Basın açıklamasının metni:
Sadece Darbeciler Değil, İşbirlikçileri De Hesap Vermelidir!
Dün gerçekleşen gözaltılarla birlikte, Ergenekon soruşturması nihayet darbeci çetenin dokunulmaz diye bilinen isimlerine de uzanmış oldu. Şüphesiz darbe hukuksuzluğunun asıl zeminini oluşturan militarist yapılanma ve Kemalist siyasi kültürün egemenliği devam ettiği müddetçe Türkiye'nin darbe tehdidinden bütünüyle kurtulması beklenmemeli. Bununla birlikte son Ergenekon olayı kapsamında yaşananları, potansiyel tehlike olmaktan çıkıp açık bir tehdide dönüştüğü durumlarda dahi çeteleşmelerin üzerlerine gidilememesi ve darbecilere göz yumulması ayıbından kurtulmaya yönelik çok önemli ve olumlu adımlar olarak değerlendiriyoruz. Örgütlenmelerinden planlarına, izledikleri siyasi programa kadar her şeyleriyle faş olmuş darbecilerin toplum içinde ellerini kollarını sallaya sallaya dolaşmalarındaki garabete son verilmesi, tek başına Türkiye'yi hukuk devleti yapmaya yetmezse dahi, bu yönde atılmış büyük bir adım saymak gerekir.

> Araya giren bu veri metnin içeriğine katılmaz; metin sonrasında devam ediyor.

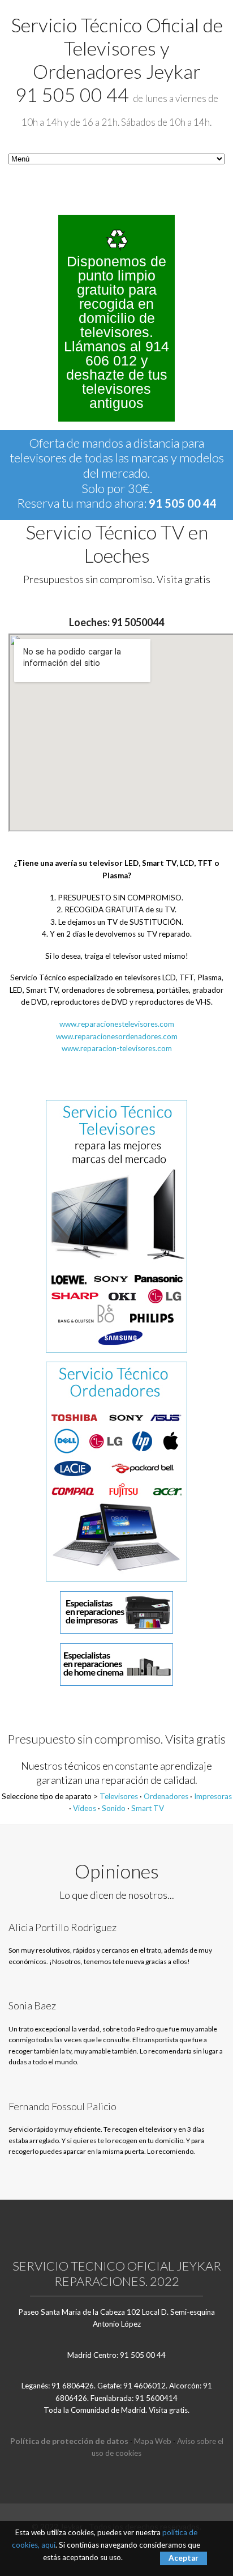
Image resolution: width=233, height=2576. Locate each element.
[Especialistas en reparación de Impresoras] (116, 1611)
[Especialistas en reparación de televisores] (116, 1225)
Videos (84, 1808)
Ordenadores (166, 1796)
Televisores (119, 1796)
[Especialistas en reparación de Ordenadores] (116, 1471)
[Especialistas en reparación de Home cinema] (116, 1663)
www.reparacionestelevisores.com (116, 1023)
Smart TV (147, 1808)
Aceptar (184, 2557)
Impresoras (213, 1796)
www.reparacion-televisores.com (117, 1048)
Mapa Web (152, 2441)
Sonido (114, 1808)
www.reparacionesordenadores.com (117, 1036)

Yakın dönemde yaşanan pek çok karmaşık hadisenin planlanmasında etkili olan ve halen de içinden geçilen kırılgan sürece değişik boyutlarda katkı sağladığı bilinen bu yapılanmanın tümüyle açığa çıkarılması için sorumluluk sahibi herkes cesaretle davranmalıdır. Daha önce de örnekleri yaşandığı şekliyle, darbeci yapılanmaları risk oluşturacağı gerekçesiyle görmezden gelmek, üzerlerine gitmemek ileride tehlikenin daha da azmanlaşmasına ve bir biçimde sorumluluktan kaçanların felaketine neden olmaktadır. Bu yüzden görünür bedeli ne olursa olsun, başlatılan süreç devam ettirilmeli ve bu kirli yapılanma son unsurlarına kadar dağıtılmalıdır. Ne ortamın daha fazla gerilmemesi, ne kapatma davası, ne de istikrarsızlık faktörleri darbe hukuksuzluğunun üstünün örtülmesi için mazeret oluşturmamalıdır.
Öte yandan darbeci faaliyetlerin odağındaki isimlerin suçlarını hafifletmeye yönelik olarak başını CHP'nin çektiği ve medyanın da büyük ölçüde destek verdiği kirli bir kampanya yürütülmesi de ilginç bir görüntü oluşturmaktadır. Darbeci dayanışmanın açık bir tezahürü olan bu kampanyanın sürdürücülerine baktığımızda hukuksuzluğa kılıf bulma çabasının belirleyiciliği görülmektedir. Şaibeli, kirli faaliyetlerin odağındaki bir sürü ismin "ülkenin saygın aydınları ve sivil toplum örgütü yöneticileri", "ülkeye hizmet etmiş komutanlar" vb. sıfatlarla taltif edilmeye çalışıldığını ibretle izliyoruz.
Daha ilginci ise bu kampanyanın yürütücülerinin artık gizlenemez biçimde açığa çıkmış darbe planlarını ısrarla gizlemeye, yok saymaya, örtmeye çalışmalarıdır. Ergenekon soruşturması hakkında "hayali iddialarla örülü dosya" nitelemesi yapmaktan çekinmeyen bu zevat Sarıkız, Ayışığı darbe planlarını ise tümüyle görmezden gelebilmektedirler. Bu mantığa göre Türkiye'de darbe diye bir tehdit yoktur; darbeci bir yapılanma bulunmamaktadır! Kimbilir, belki de ortaya çıkarılan bunca plan, program, ifşaat hep cinler periler mahsulüdür!
Darbeci kimlikleri açığa çıkmış tipler hakkında gerek bazı siyasi çevreler, gerekse de medya tarafından sürdürülen temize çıkartma kampanyasının da, en az darbecilerin faaliyetleri kadar çirkinlik oluşturduğu ortadadır. Darbe adı verilen derin hukuksuzlukla, ahlaksızlıkla hesaplaşmak kapsamlı bir mücadeleyi gerektirir. Bu noktada sadece deşifre olan isimlerle yetinilmeyip, darbecileri besleyen siyasi-kültürel zeminin de açığa çıkarılması ve darbecilere açık-gizli destek veren, katkı sağlayan tüm kurum ve kuruluşların da teşhir edilmesi şarttır.